If you can do this, then I will eat my words and proclaim you blogger of the century. Otherwise, your criticisms are just hollow words.

Update: Katie Allison Granju agrees--it's not easy being Glenn.


Monday, April 28, 2008

Let's Hear it for Economics Professors!

Can professors turn bleeding hearts into capitalists and vice versa? It appears that they can according to an interesting article that I read in Forbes today entitled, "We Are What We Learn." Take a look and read the comments as well.

Weird Date

John Hawkins at Right Wing News has more on conservative and libertarian women and dating. I thought Megan McArdle's response to the question, "What is the weirdest date you have gone on or been asked to go on?" was pretty funny:

The weirdest date I ever went on was when I was in college. I was taken, I swear to God I am not making this up, by a guy from my Spanish class to go to the dump and shoot rats with his friends....

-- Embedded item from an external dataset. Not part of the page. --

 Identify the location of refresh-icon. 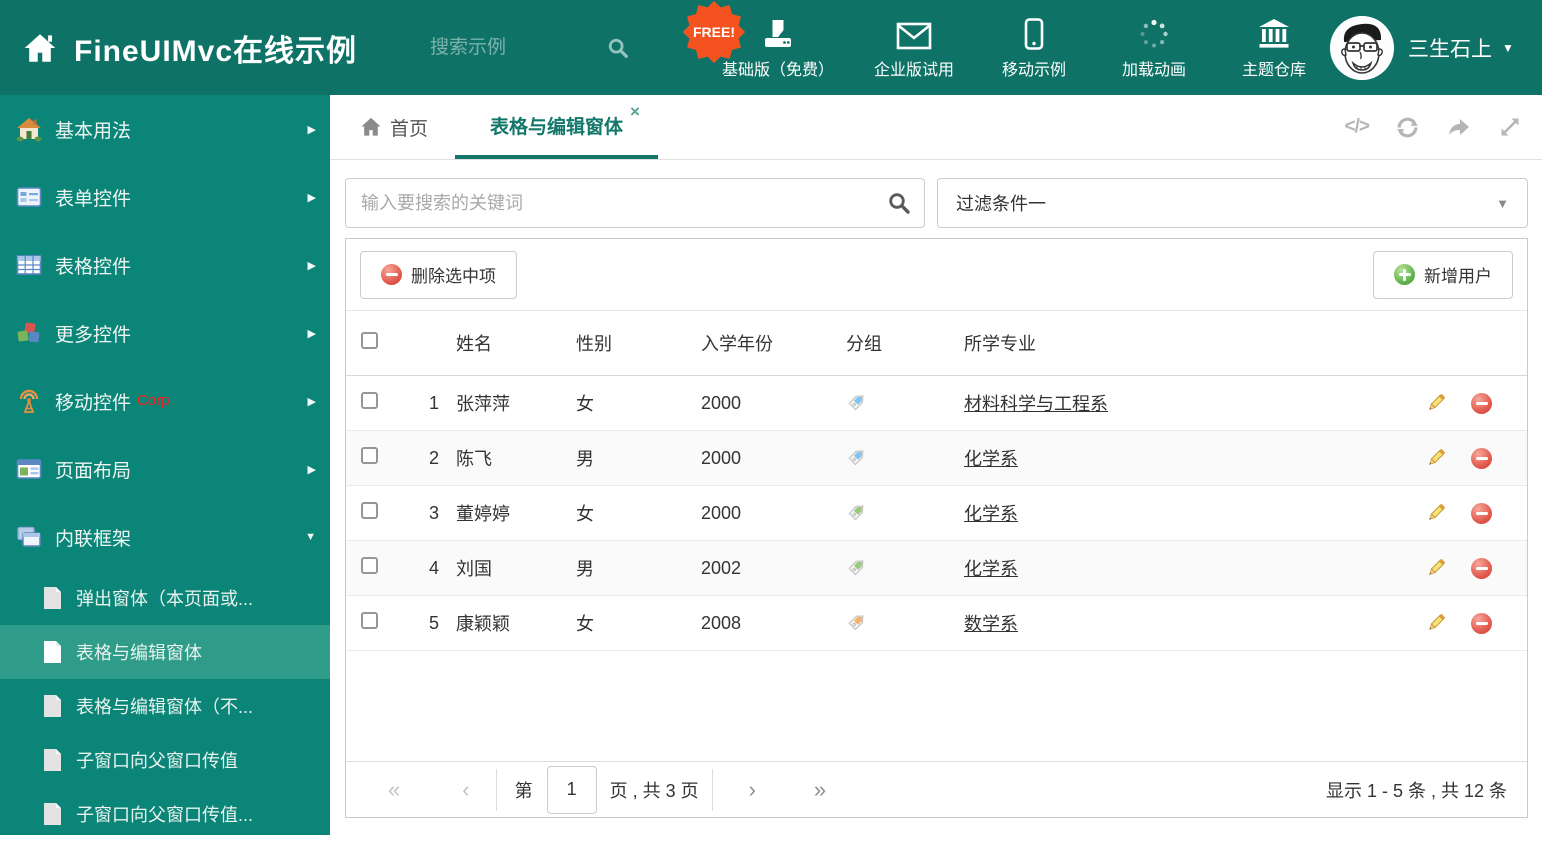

Hmmm, I can't top that from my previous dating days, can you? If so, share it with us in the comment section.

Sunday, April 27, 2008

America's Worst Mom?

I saw this article from Newsweek advertised at MSN with the provocative caption, "Is this America's Worst Mom? Her crime? She let her son ride the subway alone:

Would you let your fourth-grader ride public transportation without an adult? Probably not. Still, when Lenore Skenazy, a columnist for the New York Sun, wrote about letting her son take the subway alone to get back to her Manhattan home from a department store on the Upper East Side, she didn't expect to get hit with a tsunami of criticism from readers.

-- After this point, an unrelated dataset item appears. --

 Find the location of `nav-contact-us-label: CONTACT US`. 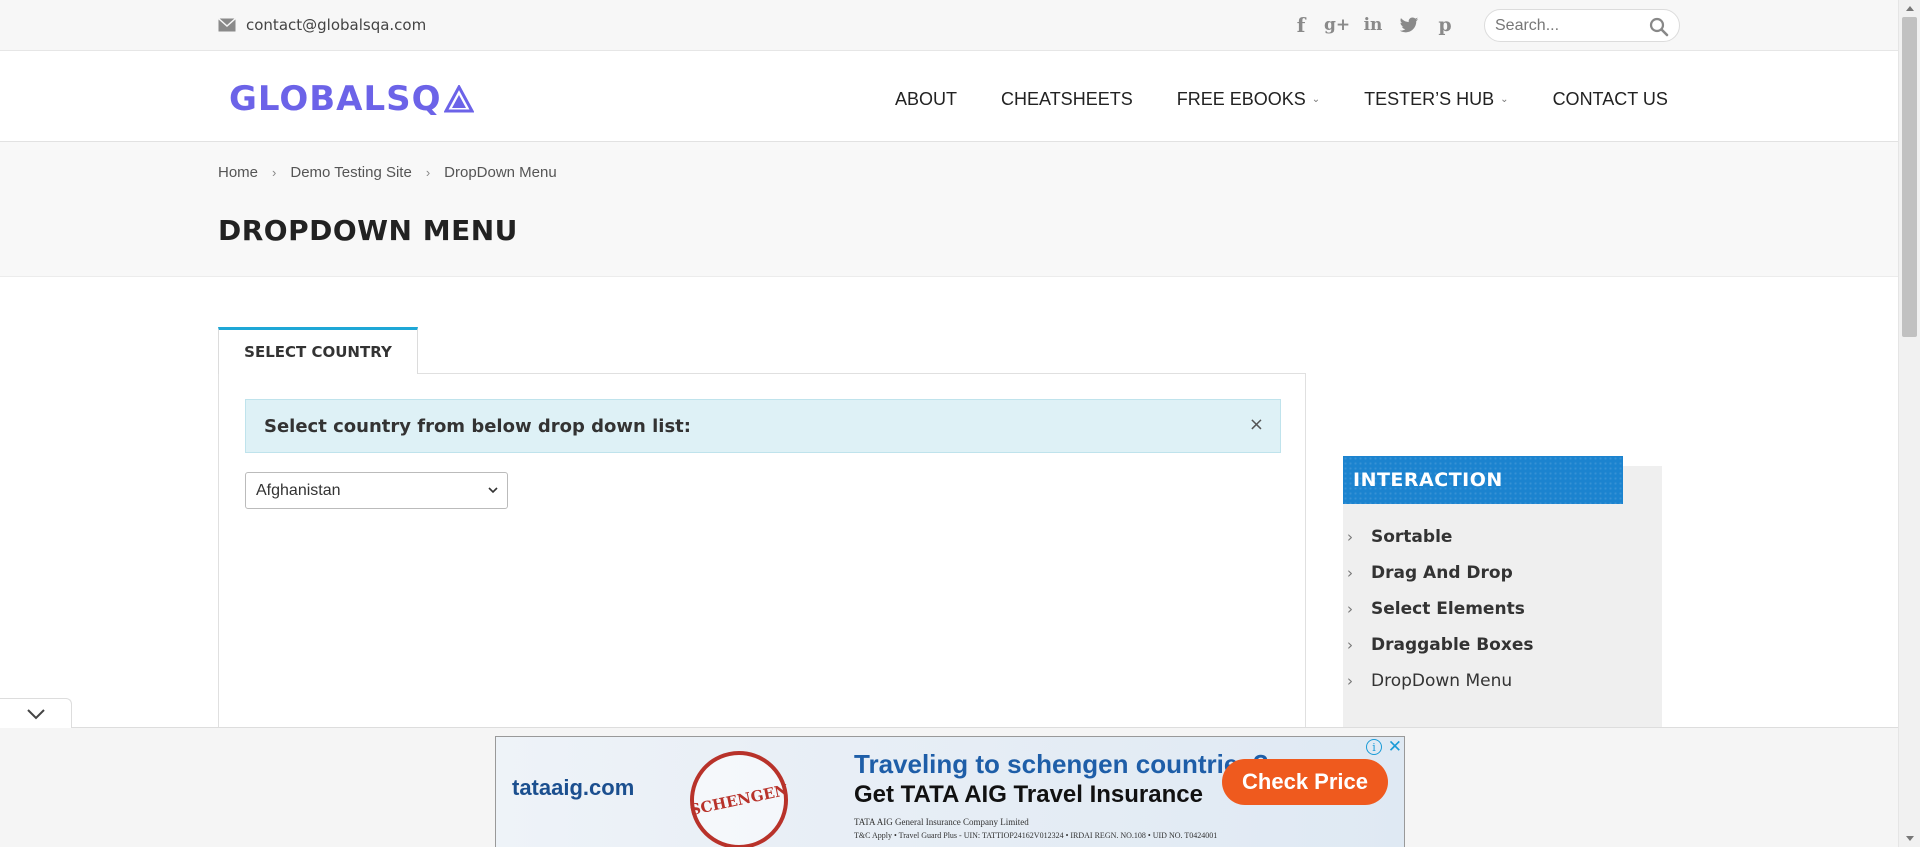

nav-contact-us-label: CONTACT US is located at coordinates (1610, 99).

"Long story short: My son got home, ecstatic with independence," Skenazy wrote on April 4 in the New York Sun. "Long story longer: Half the people I've told this episode to now want to turn me in for child abuse. As if keeping kids under lock and key and helmet and cell phone and nanny and surveillance is the right way to rear kids. It's not. It's debilitating—for us and for them."

Online message boards were soon swarming with people both applauding and condemning Skenazy's decision to let her son go it alone. She wound up defending herself on the cable news networks (accompanied by her son) and on popular blogs like the Huffington Post, where her follow-up piece was ironically headlined "More From America's Worst Mom."

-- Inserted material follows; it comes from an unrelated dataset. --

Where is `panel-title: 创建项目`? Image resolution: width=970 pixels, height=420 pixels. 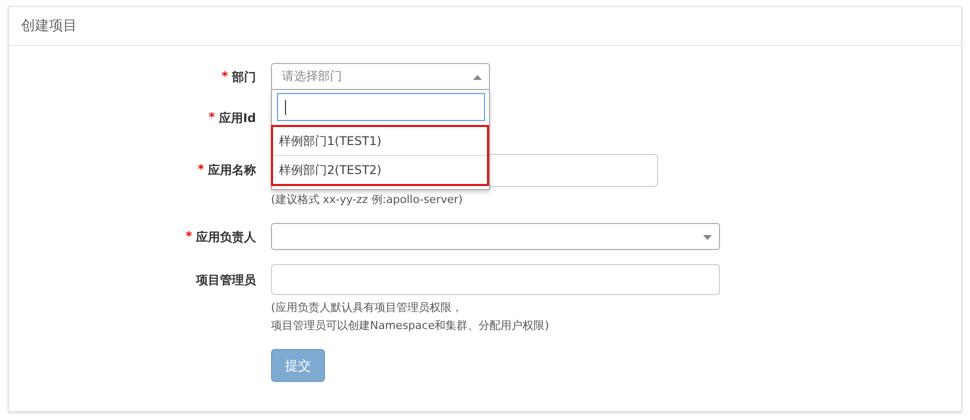 panel-title: 创建项目 is located at coordinates (49, 26).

So, is this mom really America's worst? In my opinion, that honor should be reserved for the likes of Andrea Yates. This mom sounds like she knows her son and what he is capable of. When I was in graduate school in New York in the 80's, it was a far more dangerous place. I saw kids ride the subway all the time. No one seemed to care. Now that it's safer, no one thinks kids should come out of their homes.

Sticking the title "America's Worst Mom" on this particular mother, Lenore Skenazy, is rather ridiculous and alarmist given the things really bad mothers actually do to their children. The term should be reserved for people who deserve it.